1.6 SCOPE OF THE STUDY
The study focused on Star Paper Mill, Nigeria, Takoradi as one of the major ports of entry in Nigeria so as to get an in depth and comprehensive understanding of what is happening at Star Paper Mill, Nigeria and make the research meaningful.
Drawbacks are an inevitable part of almost every venture individuals carry out and overcoming them prepares or fortifies one for other tasks ahead. Even though these challenges to some extent hampered the progress of the study, they also helped in putting researchers on their toes to work tirelessly around the clock in making the success of this study a reality.
In as much as lots of commitment and zeal was employed in conducting an intensive and thorough study, certain impediments were encountered
This study was necessarily limited in scope due to series of resource limitations as well as practical research limitations and notable ones were:
• Time constraint, in the sense that time allocated for conducting this study was very short to allow for adequate data collection and this short time had to be divided between the main academic work which included preparation for face to face and examinations.
• The reluctance of respondents to answer the questionnaire during the data collection process which was critical in providing the needed inputs for the research work. This has been the problem in Nigeria, where information flow could be tainted with excessive bureaucracy and suspicion and sometimes fears of victimization by superior officers. Some respondents did not cooperate with the researcher during the data collection period.
• Financial constraint was also a problem the researcher faced in undertaking the study. This is because the case study area was in Western Region while the researcher was in Eastern Region.

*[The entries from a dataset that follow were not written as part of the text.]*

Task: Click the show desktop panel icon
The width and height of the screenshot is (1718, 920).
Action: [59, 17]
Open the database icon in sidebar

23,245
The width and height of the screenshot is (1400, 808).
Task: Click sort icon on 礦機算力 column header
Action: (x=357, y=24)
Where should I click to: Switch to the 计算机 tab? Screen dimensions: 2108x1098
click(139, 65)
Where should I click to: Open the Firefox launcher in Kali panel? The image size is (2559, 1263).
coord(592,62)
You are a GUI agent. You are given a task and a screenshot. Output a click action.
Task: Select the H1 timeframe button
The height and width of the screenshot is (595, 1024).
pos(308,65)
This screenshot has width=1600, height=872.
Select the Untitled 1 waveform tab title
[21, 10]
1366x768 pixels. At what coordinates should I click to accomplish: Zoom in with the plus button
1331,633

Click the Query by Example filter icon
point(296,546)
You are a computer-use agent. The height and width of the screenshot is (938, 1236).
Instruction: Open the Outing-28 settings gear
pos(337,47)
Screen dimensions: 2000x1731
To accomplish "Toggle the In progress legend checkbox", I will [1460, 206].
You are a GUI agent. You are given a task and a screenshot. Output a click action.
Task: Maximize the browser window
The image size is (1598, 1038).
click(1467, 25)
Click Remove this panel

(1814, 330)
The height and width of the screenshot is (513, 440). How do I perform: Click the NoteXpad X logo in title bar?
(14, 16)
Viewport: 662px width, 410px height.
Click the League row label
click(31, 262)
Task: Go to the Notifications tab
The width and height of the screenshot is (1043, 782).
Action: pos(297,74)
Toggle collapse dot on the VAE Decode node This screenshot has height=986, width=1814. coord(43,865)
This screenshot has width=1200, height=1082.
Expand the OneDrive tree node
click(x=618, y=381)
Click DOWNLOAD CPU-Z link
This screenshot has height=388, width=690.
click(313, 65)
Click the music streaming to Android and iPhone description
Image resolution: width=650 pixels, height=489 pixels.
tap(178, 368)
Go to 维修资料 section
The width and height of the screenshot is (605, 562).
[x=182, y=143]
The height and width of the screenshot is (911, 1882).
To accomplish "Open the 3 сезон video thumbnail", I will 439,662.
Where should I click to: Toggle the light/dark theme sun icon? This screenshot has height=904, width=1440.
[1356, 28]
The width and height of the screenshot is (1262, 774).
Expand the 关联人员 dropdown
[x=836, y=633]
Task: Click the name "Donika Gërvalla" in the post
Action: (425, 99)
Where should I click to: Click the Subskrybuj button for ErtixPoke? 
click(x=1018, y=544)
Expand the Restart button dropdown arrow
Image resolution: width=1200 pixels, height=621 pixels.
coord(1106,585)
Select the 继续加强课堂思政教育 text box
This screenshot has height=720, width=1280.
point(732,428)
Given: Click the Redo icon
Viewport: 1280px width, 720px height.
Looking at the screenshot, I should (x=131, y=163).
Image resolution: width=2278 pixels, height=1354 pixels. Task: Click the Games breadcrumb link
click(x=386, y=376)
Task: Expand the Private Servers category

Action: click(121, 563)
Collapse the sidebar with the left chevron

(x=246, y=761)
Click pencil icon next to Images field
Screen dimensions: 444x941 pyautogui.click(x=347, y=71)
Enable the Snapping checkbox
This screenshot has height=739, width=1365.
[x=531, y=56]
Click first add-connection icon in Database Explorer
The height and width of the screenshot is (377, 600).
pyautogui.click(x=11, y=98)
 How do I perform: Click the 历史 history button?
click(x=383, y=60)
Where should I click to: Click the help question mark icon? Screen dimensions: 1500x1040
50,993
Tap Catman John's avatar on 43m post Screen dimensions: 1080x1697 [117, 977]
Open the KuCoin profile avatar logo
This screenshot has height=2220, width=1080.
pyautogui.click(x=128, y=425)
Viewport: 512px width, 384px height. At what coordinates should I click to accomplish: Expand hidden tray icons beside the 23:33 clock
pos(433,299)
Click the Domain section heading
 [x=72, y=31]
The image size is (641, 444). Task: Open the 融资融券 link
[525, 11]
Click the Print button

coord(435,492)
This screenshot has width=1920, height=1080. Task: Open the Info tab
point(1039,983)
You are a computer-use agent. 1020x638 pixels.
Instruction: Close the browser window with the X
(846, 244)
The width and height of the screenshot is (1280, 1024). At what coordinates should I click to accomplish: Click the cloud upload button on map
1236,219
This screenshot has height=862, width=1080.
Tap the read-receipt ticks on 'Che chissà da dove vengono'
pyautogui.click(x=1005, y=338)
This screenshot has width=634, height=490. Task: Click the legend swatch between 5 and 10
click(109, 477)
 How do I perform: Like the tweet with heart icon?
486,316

1.8 ORGANISATION OF THE STUDY
The study was organized into five chapters. Chapter one introduced the study by giving the background information on the research problem, objectives, research questions and scope of the study. Chapter two dealt with the review of relevant literature on the research problems and concepts with specific reference to how it applies in organizations. Chapter three discussed the research methodology adopted for the study and relevant justifications. Chapter four presented the findings on the effects of stress on productivity in Star Paper Mill, Nigeria, Takoradi. Chapter five also presented the conclusions drawn from the research findings and recommendations to enhance organizational effectiveness through management of stress.